As an example of how this could be different, imagine if Google simply started
aggressively using measured page-load times and transfer size with the same
weight they currently give to AMP, giving all publishers the same incentive to
reduce things like the massive amount of ad-related JavaScript they
traditionally serve, and started serving rel=dns-prefetch/preconnect/preload
hints for the top-n search results (or on mouse hover states, etc.). That
might not be quite as fast as the best-case for AMP but I suspect it would
rapidly get into the territory where the user benefit is diminishing compared
to the benefits of not dictating a restricted tech stack.

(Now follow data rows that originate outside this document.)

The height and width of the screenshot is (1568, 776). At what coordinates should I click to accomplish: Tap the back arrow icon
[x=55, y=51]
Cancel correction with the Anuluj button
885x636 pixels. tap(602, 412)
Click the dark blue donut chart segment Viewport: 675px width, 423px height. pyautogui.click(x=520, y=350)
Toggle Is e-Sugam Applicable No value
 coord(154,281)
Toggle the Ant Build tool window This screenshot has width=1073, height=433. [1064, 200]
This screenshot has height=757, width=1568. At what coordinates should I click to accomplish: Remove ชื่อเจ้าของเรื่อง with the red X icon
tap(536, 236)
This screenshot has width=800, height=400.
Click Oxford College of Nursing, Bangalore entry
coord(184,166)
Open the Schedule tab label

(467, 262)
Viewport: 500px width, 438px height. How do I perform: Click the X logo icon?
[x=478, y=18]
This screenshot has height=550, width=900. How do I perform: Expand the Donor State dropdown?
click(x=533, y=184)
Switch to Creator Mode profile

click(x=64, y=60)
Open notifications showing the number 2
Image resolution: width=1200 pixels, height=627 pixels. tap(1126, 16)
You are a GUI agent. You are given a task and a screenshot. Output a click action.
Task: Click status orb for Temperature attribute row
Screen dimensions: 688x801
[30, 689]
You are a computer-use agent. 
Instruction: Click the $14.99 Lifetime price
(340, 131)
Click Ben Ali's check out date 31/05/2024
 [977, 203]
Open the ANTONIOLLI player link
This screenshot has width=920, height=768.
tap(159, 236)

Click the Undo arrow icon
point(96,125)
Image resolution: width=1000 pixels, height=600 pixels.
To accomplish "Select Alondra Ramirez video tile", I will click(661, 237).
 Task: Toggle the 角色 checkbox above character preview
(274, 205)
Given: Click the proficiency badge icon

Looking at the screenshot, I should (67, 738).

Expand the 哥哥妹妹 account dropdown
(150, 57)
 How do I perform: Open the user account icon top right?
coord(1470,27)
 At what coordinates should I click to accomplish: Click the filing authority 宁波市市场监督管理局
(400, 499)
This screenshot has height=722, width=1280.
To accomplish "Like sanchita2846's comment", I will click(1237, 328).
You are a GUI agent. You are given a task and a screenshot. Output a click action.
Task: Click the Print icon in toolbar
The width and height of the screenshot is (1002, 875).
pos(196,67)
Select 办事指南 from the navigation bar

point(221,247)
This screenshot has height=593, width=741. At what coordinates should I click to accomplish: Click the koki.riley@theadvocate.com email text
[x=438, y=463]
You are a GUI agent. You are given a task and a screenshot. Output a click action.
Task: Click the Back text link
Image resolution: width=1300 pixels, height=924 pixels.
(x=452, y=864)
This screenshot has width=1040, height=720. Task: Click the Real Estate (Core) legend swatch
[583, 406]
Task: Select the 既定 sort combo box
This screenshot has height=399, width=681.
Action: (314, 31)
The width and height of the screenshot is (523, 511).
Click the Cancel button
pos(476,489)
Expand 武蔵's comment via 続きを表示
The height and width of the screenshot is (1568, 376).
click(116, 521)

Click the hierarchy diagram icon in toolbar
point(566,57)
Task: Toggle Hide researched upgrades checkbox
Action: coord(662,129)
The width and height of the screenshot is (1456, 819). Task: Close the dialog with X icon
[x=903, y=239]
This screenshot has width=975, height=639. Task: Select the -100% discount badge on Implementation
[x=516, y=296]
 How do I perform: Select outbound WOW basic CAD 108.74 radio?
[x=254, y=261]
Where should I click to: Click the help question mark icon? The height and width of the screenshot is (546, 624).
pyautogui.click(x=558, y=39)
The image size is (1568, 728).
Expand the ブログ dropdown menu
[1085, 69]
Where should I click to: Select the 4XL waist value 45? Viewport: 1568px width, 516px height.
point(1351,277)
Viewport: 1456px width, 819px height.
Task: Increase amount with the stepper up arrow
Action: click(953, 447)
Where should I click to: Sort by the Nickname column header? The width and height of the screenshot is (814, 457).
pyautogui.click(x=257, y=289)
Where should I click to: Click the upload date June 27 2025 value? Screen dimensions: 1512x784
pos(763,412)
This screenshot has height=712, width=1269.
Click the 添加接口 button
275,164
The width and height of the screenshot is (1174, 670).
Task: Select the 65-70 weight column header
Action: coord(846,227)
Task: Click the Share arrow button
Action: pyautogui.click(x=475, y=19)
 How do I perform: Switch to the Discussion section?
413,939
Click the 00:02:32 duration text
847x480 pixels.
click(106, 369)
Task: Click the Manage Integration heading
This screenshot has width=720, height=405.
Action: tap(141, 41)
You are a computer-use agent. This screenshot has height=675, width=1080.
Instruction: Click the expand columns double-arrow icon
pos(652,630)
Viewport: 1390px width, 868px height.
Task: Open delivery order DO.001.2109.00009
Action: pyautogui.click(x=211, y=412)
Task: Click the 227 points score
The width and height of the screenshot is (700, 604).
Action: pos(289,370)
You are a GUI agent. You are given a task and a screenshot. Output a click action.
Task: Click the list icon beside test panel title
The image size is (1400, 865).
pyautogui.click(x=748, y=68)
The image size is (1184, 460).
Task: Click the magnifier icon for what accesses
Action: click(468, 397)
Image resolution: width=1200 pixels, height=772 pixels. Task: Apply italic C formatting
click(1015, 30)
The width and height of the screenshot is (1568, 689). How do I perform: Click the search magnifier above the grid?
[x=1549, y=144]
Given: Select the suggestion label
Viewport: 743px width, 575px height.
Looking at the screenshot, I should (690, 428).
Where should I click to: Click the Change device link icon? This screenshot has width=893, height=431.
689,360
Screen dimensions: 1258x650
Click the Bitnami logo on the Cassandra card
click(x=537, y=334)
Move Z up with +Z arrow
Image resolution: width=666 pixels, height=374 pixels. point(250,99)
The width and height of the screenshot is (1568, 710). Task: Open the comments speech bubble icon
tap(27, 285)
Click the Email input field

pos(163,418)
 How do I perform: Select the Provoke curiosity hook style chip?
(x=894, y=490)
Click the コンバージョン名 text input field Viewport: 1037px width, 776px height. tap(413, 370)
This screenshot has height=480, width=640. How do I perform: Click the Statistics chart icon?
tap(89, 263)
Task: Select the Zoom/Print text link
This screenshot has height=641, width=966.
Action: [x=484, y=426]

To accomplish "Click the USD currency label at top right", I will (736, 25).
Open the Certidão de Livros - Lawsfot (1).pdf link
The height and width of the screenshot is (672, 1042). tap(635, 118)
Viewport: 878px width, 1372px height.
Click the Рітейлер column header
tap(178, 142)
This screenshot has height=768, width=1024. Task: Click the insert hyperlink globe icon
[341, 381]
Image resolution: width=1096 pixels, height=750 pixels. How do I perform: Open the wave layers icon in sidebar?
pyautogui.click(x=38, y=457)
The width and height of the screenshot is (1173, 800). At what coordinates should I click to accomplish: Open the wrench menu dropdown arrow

That last part is pretty important because AMP is not without cost: it breaks
the sharing UX on mobile devices, desktop users get a mobile-optimized page
which isn't as good for their devices, and most importantly it limits you to
the subset of functionality which they choose to implement. It seems risky to
push everyone towards a single company's view of how the web should work
rather than allowing independent experimentation and optimization for
different types of content and users.

------
tlrobinson
AMP should be an optimization for browsers that support it, that way:

1\. They don't have to hijack the URL. I understand the technical reasons for
this, but it's unforgivable.

2\. Browsers can provide an easy way to view the original/full content.

3\. Users can easily disable AMP in their browser if they want.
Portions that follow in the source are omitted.